A la gente con la que trabajaba su padre le costaba mucho pronunciar Weiss, entonces terminaban siempre por decir algo que con el tiempo terminó sonando Baez, de ahí el nombre que Claudia le puso a su tienda.

Federico Weiss nació en Checoslovaquia, territorio que se convirtió en la actual República Checa. Trabajó en una empresa textil en Inglaterra, donde aprendió todo el oficio lanero. Tras la Segunda Guerra Mundial emprendió viaje a Sudamérica y en Buenos Aires conoció a una polaca que lo enamoró. A la semana se estaban casando. “Fue un amor muy lindo que duró 50 años”, cuenta Claudia sobre sus padres.

Luego de la boda retornaron a Europa, pero como no les gustó con lo que se encontraron, decidieron regresar a la Argentina, donde estaban los padres de ella. Pero Uruguay los conquistó y fue aquí donde decidieron quedarse y tuvieron dos hijas.

Claudia está casada y su marido la ayuda con la compra de lana. Tienen tres hijos pero, por ahora, ninguno trabaja en la empresa. Su hija mayor, Martina, es economista y vive en Dubai; le sigue Malena, que es abogada, y el más chico es Mateo, que es contador. “Si un día quieren dedicarse al negocio, las puertas están abiertas. A mí no me gusta imponer nada, me parece que es lindo que ellos hayan hecho su experiencia”, dice la empresaria.

Claudia hizo la suya con una tienda en la que desde sus inicios ofrece una línea para el hogar, que incluye mantas, pies de camas, almohadones.

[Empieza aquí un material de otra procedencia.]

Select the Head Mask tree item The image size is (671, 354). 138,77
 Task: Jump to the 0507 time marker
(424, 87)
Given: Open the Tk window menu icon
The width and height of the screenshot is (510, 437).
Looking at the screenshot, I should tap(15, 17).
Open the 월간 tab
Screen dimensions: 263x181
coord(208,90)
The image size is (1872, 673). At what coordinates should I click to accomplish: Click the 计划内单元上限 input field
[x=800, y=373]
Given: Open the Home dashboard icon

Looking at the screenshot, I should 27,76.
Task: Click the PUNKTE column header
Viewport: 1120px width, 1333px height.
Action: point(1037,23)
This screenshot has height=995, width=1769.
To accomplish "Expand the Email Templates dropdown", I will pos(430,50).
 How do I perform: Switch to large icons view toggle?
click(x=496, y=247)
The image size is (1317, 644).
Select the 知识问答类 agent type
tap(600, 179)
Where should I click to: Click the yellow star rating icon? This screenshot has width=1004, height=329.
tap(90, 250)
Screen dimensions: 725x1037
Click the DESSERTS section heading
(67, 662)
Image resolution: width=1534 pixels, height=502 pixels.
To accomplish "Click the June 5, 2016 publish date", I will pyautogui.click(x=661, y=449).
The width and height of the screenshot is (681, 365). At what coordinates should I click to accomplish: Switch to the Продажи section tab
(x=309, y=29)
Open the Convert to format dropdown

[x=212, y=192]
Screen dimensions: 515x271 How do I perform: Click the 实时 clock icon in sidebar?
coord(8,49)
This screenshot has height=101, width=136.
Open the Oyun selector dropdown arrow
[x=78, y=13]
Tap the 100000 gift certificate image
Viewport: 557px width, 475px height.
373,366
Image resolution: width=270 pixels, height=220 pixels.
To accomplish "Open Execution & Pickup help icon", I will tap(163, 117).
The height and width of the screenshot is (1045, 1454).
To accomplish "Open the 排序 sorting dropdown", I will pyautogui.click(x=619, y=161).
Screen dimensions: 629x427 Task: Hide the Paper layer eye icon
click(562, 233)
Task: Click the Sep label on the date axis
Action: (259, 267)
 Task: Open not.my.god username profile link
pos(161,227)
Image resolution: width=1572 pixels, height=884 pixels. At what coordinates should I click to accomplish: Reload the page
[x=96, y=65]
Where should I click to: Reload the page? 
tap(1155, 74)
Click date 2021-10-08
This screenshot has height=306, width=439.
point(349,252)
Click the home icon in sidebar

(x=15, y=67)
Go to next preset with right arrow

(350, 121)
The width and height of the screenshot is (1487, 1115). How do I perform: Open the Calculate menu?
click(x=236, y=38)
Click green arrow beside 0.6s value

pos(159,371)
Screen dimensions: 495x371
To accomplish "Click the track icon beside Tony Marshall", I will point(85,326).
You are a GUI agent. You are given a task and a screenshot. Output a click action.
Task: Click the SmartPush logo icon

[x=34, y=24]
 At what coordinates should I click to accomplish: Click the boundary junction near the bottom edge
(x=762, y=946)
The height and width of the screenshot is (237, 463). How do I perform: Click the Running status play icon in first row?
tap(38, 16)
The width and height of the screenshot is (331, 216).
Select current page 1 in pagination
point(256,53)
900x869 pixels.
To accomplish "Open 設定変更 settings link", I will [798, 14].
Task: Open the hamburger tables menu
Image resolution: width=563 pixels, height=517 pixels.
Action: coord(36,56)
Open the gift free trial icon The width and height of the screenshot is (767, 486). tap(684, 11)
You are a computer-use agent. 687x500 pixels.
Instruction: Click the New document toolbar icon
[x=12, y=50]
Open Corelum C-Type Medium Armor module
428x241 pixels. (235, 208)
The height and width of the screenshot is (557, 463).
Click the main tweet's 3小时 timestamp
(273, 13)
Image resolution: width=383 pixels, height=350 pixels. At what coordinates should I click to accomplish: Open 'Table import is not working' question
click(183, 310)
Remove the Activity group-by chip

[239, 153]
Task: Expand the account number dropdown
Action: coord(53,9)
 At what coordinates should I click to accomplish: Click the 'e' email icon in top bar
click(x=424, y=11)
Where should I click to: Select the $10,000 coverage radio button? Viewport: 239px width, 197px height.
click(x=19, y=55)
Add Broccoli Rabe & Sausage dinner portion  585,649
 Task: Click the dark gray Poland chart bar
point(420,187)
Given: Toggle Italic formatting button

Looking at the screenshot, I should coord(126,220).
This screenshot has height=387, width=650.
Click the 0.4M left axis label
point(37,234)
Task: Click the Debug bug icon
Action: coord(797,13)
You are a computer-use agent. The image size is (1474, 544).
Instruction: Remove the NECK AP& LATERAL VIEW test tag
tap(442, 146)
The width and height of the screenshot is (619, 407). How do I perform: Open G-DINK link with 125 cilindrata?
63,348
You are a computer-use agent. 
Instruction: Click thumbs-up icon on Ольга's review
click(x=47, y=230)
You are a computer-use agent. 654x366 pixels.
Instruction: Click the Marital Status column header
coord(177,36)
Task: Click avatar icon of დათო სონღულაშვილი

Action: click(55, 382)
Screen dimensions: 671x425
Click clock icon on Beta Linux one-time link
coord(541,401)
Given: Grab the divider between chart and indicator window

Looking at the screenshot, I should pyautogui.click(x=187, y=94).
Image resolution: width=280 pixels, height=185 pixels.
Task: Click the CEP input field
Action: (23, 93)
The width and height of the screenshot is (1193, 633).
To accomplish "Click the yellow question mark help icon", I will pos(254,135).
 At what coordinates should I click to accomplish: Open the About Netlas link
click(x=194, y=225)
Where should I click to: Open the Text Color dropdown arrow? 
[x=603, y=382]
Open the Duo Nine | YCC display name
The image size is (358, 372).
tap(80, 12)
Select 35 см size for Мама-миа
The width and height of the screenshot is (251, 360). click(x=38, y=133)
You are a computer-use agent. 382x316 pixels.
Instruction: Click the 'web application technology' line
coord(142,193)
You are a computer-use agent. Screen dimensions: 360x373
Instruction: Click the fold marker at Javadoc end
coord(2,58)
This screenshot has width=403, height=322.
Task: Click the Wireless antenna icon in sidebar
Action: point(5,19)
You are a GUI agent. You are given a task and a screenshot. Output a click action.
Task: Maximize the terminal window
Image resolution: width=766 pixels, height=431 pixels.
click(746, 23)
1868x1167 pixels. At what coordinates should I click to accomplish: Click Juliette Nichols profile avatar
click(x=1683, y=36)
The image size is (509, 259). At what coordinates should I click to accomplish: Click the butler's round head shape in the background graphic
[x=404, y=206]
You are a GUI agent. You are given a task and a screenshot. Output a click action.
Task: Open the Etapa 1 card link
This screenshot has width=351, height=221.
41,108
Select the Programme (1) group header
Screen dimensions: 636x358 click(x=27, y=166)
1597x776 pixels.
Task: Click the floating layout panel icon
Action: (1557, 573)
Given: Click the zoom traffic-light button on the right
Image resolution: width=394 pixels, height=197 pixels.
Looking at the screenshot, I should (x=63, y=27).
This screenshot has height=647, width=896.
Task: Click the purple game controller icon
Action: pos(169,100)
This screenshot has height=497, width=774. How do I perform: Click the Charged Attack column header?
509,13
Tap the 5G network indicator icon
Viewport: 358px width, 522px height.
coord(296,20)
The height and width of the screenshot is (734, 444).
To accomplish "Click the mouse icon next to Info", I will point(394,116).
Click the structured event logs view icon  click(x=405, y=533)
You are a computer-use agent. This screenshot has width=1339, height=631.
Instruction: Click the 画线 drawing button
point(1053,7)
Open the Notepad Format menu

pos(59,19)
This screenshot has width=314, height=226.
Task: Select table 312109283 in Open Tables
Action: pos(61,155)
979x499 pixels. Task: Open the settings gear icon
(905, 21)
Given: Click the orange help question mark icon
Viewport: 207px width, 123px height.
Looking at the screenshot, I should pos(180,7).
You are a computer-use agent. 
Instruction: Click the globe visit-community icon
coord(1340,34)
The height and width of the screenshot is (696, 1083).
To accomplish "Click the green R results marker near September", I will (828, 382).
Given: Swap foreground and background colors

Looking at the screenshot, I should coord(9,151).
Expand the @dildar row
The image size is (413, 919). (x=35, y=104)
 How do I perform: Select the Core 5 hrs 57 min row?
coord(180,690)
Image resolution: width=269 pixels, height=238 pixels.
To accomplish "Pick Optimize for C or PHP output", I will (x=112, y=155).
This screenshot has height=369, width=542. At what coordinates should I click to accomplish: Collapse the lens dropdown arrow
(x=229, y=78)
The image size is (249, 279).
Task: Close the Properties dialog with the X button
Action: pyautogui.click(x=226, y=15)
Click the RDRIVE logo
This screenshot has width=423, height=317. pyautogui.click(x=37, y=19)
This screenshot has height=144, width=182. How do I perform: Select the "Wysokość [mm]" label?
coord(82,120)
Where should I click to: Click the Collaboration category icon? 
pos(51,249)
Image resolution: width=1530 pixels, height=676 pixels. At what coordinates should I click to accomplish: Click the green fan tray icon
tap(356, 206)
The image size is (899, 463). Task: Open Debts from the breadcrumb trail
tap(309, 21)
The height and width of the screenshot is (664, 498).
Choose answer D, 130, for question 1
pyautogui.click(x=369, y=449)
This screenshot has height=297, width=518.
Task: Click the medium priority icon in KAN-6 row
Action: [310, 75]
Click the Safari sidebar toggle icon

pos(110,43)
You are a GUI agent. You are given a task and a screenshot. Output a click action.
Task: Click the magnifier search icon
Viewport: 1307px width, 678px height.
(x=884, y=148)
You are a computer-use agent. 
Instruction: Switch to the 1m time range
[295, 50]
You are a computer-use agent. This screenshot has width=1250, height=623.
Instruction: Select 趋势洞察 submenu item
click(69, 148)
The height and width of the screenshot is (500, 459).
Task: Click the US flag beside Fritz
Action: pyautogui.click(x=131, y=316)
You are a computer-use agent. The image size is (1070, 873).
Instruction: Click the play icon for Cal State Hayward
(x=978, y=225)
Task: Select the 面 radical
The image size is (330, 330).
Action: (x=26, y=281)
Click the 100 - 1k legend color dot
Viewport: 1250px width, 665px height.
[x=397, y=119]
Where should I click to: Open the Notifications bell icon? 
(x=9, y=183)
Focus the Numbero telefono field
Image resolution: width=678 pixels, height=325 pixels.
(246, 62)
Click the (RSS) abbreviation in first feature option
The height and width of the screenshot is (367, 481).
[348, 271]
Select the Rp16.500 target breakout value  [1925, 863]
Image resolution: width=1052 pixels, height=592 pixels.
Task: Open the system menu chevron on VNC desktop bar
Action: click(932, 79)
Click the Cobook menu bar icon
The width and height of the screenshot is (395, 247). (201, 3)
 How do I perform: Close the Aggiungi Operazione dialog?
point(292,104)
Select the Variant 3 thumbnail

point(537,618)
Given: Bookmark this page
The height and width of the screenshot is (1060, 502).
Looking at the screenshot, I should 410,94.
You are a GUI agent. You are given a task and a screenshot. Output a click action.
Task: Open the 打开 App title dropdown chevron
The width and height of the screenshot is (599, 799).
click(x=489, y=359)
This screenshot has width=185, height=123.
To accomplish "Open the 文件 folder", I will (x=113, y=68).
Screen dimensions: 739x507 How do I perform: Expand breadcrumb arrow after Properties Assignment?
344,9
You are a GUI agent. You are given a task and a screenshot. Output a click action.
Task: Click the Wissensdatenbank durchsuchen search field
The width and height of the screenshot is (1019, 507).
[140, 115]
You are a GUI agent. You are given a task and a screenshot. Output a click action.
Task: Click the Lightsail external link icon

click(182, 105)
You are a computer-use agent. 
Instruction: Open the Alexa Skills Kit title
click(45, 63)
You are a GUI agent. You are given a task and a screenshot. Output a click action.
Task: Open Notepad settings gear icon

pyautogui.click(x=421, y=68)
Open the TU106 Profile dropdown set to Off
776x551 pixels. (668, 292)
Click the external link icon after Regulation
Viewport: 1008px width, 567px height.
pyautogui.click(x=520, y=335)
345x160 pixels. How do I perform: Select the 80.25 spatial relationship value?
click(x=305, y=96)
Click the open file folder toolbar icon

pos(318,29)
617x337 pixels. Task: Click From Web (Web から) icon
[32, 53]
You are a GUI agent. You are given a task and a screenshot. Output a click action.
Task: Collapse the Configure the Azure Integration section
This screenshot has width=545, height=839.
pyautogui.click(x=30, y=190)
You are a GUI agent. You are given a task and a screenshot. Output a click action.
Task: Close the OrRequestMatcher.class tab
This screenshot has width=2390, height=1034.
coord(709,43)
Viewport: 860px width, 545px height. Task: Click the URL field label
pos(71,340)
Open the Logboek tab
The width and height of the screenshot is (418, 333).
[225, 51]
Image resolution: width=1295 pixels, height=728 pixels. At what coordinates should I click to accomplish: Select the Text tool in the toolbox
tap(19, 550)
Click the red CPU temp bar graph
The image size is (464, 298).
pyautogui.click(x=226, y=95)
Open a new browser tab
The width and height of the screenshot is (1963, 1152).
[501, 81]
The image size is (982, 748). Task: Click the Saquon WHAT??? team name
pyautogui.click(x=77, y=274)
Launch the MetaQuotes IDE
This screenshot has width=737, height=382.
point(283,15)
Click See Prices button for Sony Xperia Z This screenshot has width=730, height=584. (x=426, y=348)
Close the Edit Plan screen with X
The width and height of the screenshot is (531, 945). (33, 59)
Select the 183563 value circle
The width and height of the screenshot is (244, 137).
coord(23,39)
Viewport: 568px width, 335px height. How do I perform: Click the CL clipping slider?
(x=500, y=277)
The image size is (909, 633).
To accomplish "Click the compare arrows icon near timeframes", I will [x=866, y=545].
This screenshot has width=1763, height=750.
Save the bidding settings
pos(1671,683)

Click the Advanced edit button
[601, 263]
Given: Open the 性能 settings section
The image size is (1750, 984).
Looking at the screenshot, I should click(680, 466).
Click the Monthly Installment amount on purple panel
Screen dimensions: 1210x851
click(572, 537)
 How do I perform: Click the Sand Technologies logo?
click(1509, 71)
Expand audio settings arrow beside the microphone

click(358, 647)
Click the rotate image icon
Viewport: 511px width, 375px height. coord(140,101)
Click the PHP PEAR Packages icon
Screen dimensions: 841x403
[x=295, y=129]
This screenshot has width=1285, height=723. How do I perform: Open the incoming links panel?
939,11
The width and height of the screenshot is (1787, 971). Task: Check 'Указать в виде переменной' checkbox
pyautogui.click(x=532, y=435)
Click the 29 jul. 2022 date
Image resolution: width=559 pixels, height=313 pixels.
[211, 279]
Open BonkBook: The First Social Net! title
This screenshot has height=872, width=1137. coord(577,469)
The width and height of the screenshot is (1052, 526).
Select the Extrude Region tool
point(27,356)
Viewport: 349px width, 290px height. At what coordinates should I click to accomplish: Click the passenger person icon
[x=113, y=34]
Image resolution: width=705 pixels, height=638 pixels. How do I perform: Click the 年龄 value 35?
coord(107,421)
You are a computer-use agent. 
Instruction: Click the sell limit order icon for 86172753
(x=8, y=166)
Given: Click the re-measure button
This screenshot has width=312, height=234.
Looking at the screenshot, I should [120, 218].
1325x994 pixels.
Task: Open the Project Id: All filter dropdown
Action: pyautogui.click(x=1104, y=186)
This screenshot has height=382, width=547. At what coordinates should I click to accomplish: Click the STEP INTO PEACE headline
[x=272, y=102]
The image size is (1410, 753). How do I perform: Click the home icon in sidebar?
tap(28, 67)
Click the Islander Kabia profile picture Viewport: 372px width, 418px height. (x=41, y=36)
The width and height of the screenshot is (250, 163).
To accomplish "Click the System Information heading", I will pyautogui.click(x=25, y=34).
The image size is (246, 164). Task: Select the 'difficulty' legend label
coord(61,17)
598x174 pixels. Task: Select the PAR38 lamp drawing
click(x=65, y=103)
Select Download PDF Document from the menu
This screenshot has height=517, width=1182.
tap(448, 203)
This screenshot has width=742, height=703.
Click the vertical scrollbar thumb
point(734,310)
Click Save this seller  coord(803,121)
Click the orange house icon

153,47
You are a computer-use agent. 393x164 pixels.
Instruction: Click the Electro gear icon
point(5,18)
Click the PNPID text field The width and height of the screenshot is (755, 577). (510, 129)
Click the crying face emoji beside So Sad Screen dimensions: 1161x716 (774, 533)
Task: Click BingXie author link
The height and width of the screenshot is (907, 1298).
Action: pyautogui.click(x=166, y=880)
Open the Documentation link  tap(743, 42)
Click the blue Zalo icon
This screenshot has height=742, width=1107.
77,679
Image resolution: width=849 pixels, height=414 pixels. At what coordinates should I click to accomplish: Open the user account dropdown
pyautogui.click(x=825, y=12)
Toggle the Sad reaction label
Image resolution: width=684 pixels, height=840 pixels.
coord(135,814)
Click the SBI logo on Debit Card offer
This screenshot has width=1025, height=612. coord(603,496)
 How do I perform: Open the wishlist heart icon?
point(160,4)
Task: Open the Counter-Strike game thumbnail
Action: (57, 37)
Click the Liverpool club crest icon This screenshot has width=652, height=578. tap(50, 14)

A ella le sumó la línea de indumentaria femenina, en la que hay desde cosas sencillas, como chales, hasta más complicadas, como chaquetas, vestidos o tapados. También cuenta con una línea masculina y más recientemente se sumó la línea infantil, que todavía es muy pequeña. “Me encantaría tener más prendas y que la madre y la hija fueran vestidas iguales”, sueña Claudia.

Todo es cien por ciento uruguayo, salvo la colección de championes Yuool que importan de Brasil y son hechos en lana merino. Son unisex y van del número 35 al 44.

Las ventas son en el local o por la web.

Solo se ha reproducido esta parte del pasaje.